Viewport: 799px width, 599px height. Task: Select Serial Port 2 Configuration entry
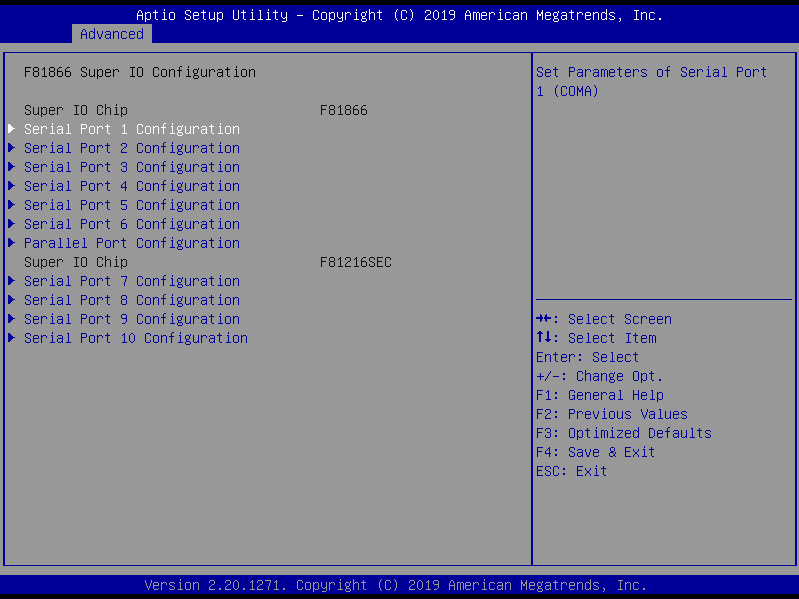132,148
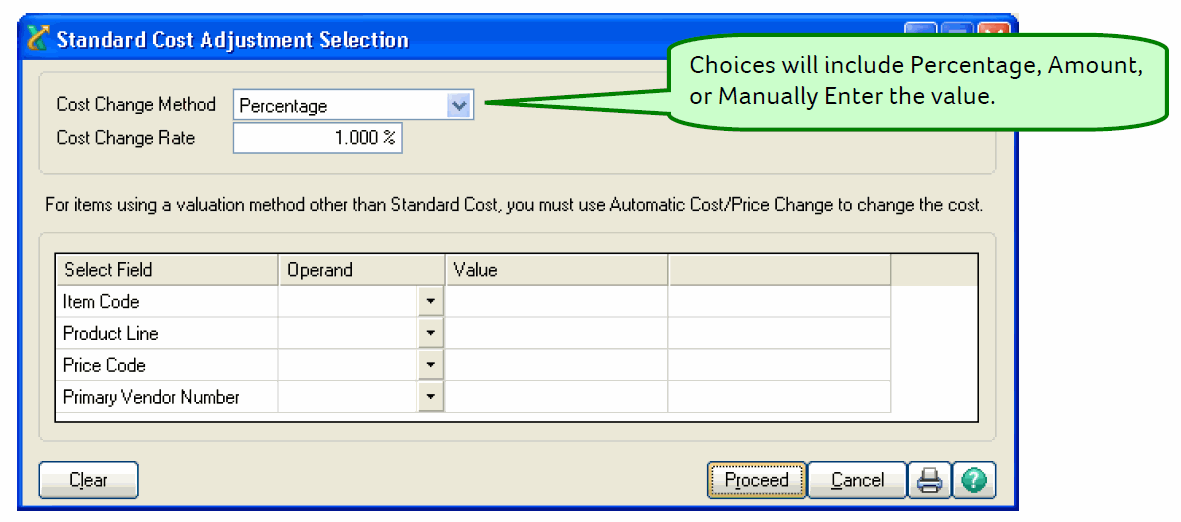This screenshot has height=522, width=1181.
Task: Expand the Operand dropdown for Item Code
Action: (x=430, y=301)
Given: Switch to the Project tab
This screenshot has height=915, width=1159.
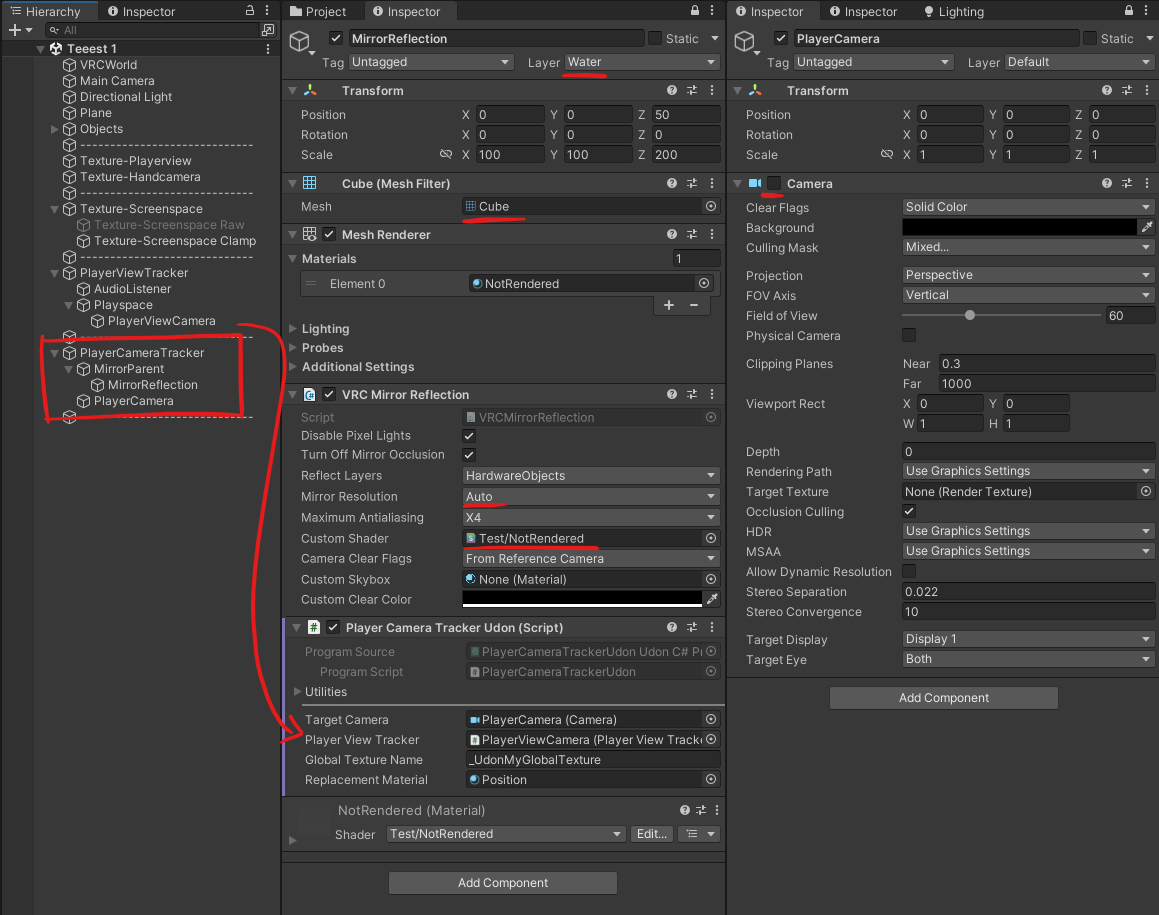Looking at the screenshot, I should pos(322,11).
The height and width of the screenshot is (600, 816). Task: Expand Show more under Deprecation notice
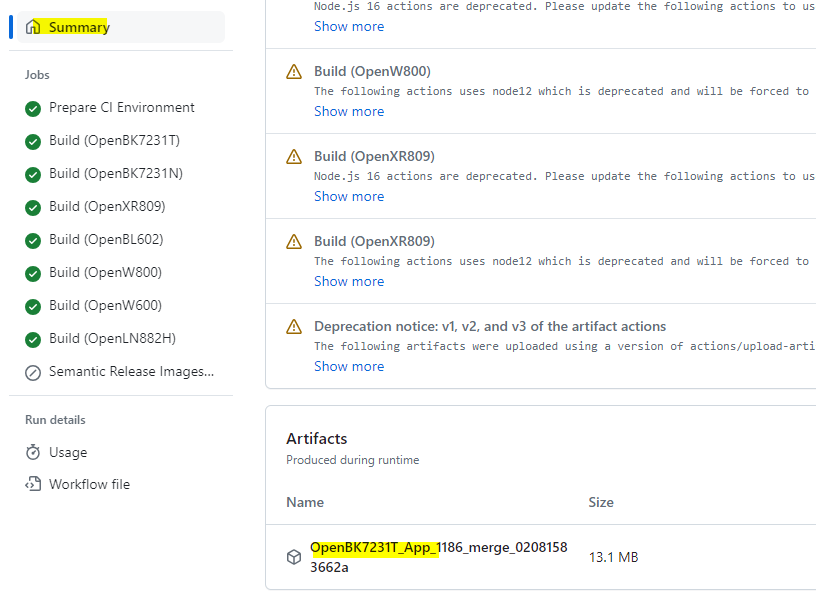[349, 366]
# # # # #
REQUIRED ACTION:
Could the data above be repeated exactly, with every picture dropped?

RESPONSE TO THE EXERCISE:
Viewport: 799px width, 599px height. Task: Select Serial Port 2 Configuration entry
132,148
This screenshot has height=522, width=1181.
Task: Expand the Operand dropdown for Item Code
Action: (x=430, y=301)
Given: Switch to the Project tab
This screenshot has height=915, width=1159.
Looking at the screenshot, I should pos(322,11).
The height and width of the screenshot is (600, 816). Task: Expand Show more under Deprecation notice
[349, 366]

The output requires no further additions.